Saltwater, Fresh-water, Pool water
Some important tips: Saltwater is denser then pool water or fresh-water, so you are actually more buoyant when you are in the ocean. In other words, your body floats more easily, which is always a good thing! Swimming in the ocean however, requires you to use a different technique, as the water is denser and thus will give you more resistance when you pull. It can also be more turbulent, wavy, and sometimes extremely cold or warm, but for me that is all part of the package. In general, it is a good idea to know a bit more about the environment you are swimming in and to try it out at least once before your event, ideally at around the same time as your race start.
The Waves Beckon
Dive right into a systematic plan of action with the following pointers:
- Navigation. Incorporate sighting into your swimming regimen, as you will definitely need to do a lot of it outside the pool. Sighting doesn’t necessarily men lifting your full head and upper torso out of the water, as long as the waves aren’t strong and the water is calm, you can afford to lift it up only until the level of your eyes, make a quick sight of your destination point, and then bring your head back down again. Every time you tilt your upper body higher means your lower body will sink, which directly translates to kicking more. Find a good sighting rhythm, say, every 6 strokes, and practice to be comfortable with it. As a group you can position turn around points like buoys or small rafts and bunch up together as if in a race. This can also make your workouts less monotonous.

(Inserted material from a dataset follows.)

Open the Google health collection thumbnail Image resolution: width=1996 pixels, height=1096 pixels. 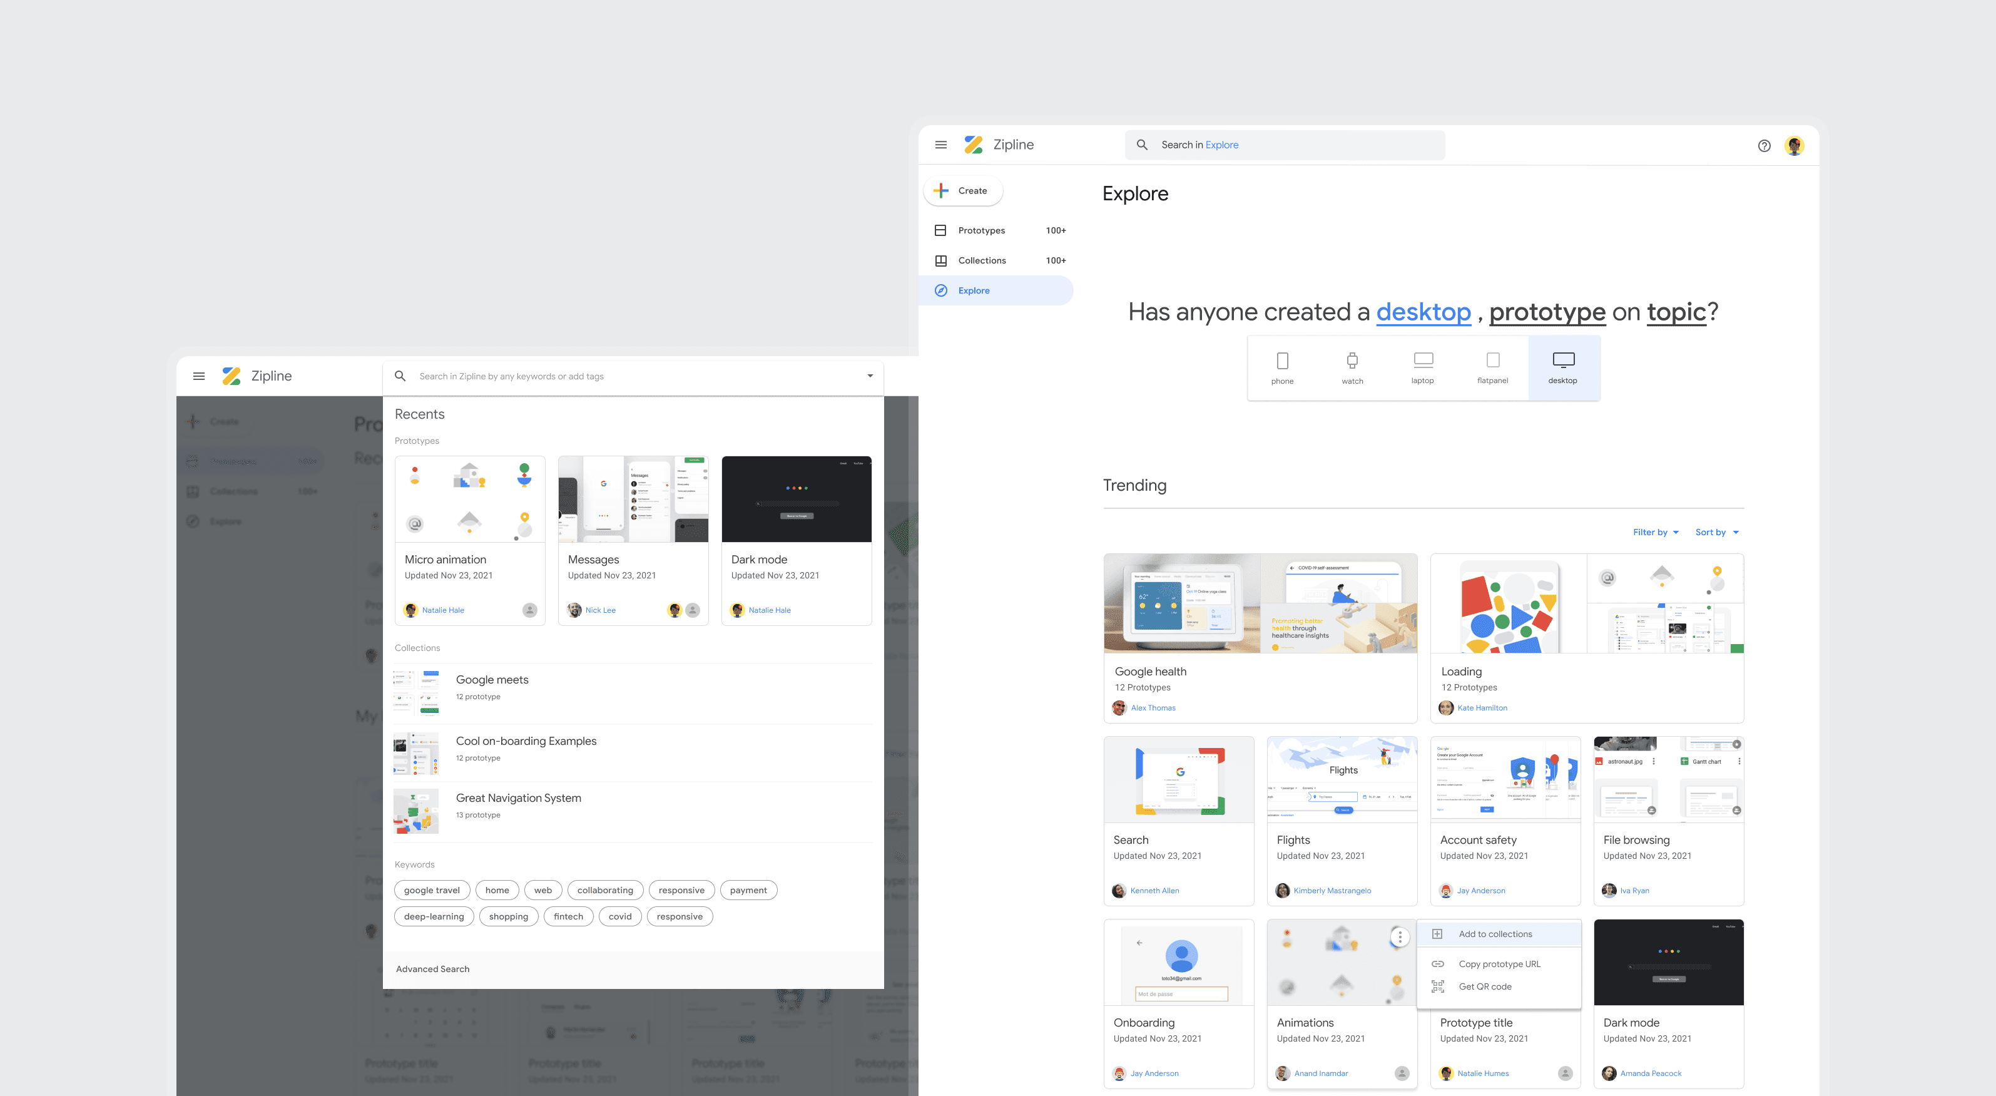click(1260, 603)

- Equipment. Sunscreen is a must, no if or buts about it. Find a good swimsuit that will not cause too much drag, and this would mean it fits you snugly, nothing too loose for water to pass through as this will slow you down. For training it is a good investment to purchase a durable fabric such as Speedo’s Endurance line, as this will last you for years if you take care of it properly. For racing, a thinner and smoother surfaced suit like the Fastskin line is better as this will ensure better hydrodynamics. Figuring out the pair of goggles that best suits you is priceless as you cannot afford them to come loose when someone kicks you in the face and you are in the middle of your race. Different facial types prefer specific shapes and sized goggles, so don’t be afraid to try everything out in the store. It is best to test them in the water of course, to make certain there are no leaks. A lot of people also benefit from using lubricants like petroleum jelly to prevent chafing on certain friction points, the armpits for example.

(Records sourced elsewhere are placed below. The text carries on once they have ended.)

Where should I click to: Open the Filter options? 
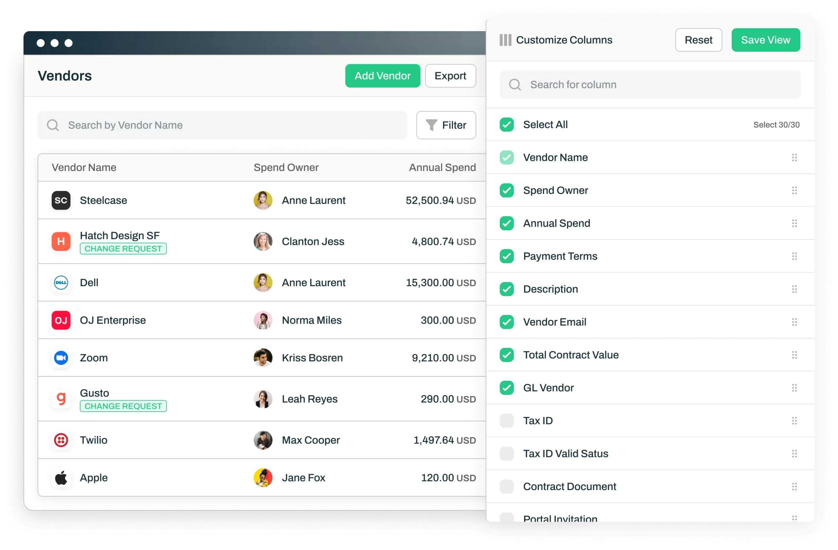[446, 125]
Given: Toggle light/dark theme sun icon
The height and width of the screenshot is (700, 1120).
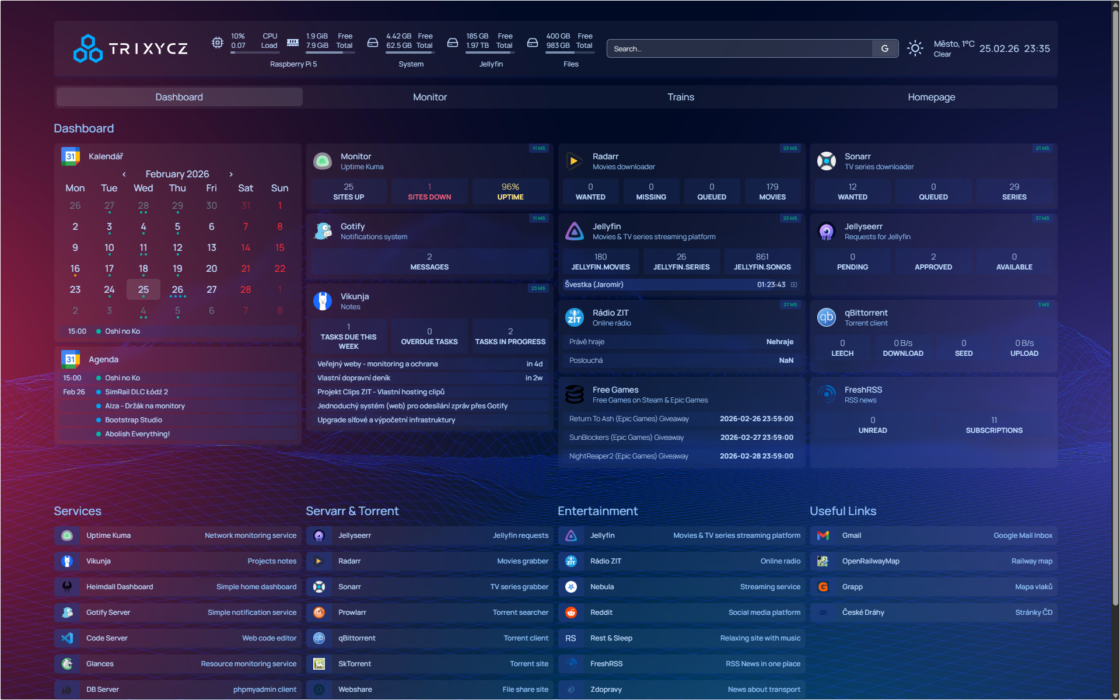Looking at the screenshot, I should pyautogui.click(x=915, y=48).
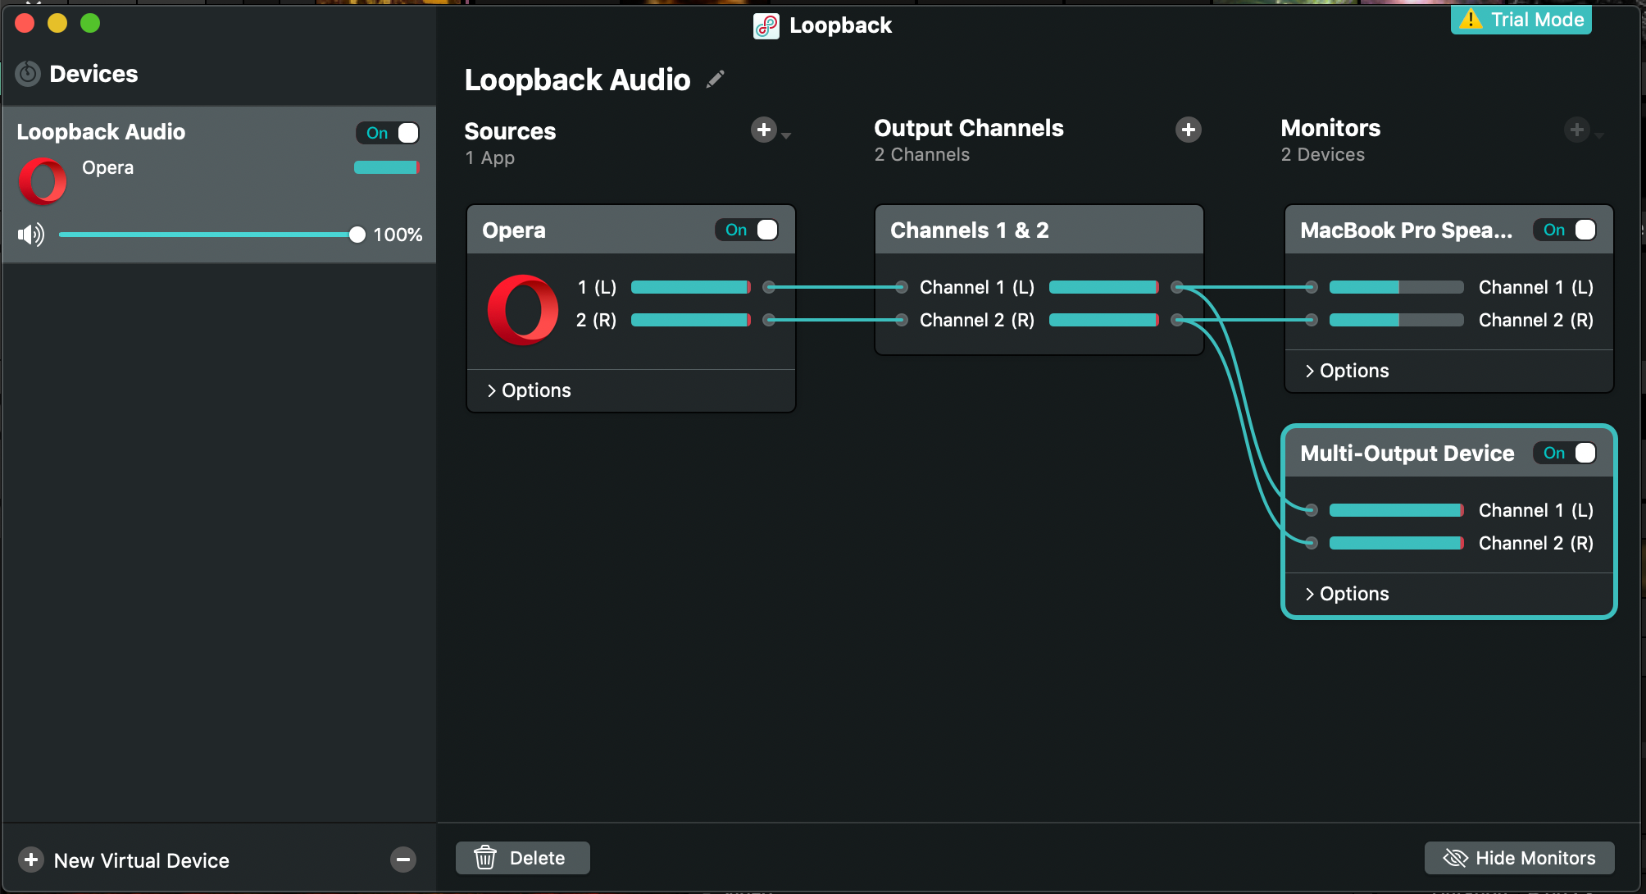Toggle Loopback Audio device switch off
The width and height of the screenshot is (1646, 894).
tap(389, 133)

- Entering and Exiting the Water. A lot of races start off from the beach, and this requires running from sand to gradually or rapidly increasing water levels. How does one determine at which point to stop running and where to start swimming? The rule of thumb is that if the water is still below your knees it is still better to run, and when it is in between your knees and your waist you can start dolphining, and then when it is at torso level you can already start swimming. Dolphining is a very very fast and efficient way to go through the water, and mastering little things like this could make or break your goal to stay with the pack initially. To dolphin means to jump in a forward arch like movement the way real dolphins do it. To exit the water, just reverse the steps above, so from swimming, you dolphin, then you start running in the water and onto the beach. I must warn you that the change in body position from swimming (which is horizontal) to running (which is vertical) creates a sudden rush of blood in your system and might throw you off balance if you are not expecting it.
- Drafting. Whether we like it or not, we are going to have to swim around people in a race, and a lot of times it could be frustrating not being able to settle into a pace that we prefer. Eventually though, after the initial riot of the mass start, you will end up finding a couple of people swimming just a little bit faster than you and it is best to stay on their feet if your goal is to save energy. The ideal spot is directly behind a person, although a significant advantage could still be gained from staying just bit behind where their arms finish off to the side. Drafting behind people slower than you would make no sense, so always be aware if you are being smart or just being lazy.
- Group Training. Pool swimmers used to having a nice still lane of their own can be momentarily thrown aback when faced with a mass open water start of, say, maybe five hundred people, and this too, can be prevented. A couple of simulated workouts with friends will help familiarize you with the intensity of the actual race start. Even if there are only five of you, for example, just make sure to stay in one lane and try to practice swimming together. Do a couple of laps at high intensity and a couple of laps at slower paces, just to get the hang of it.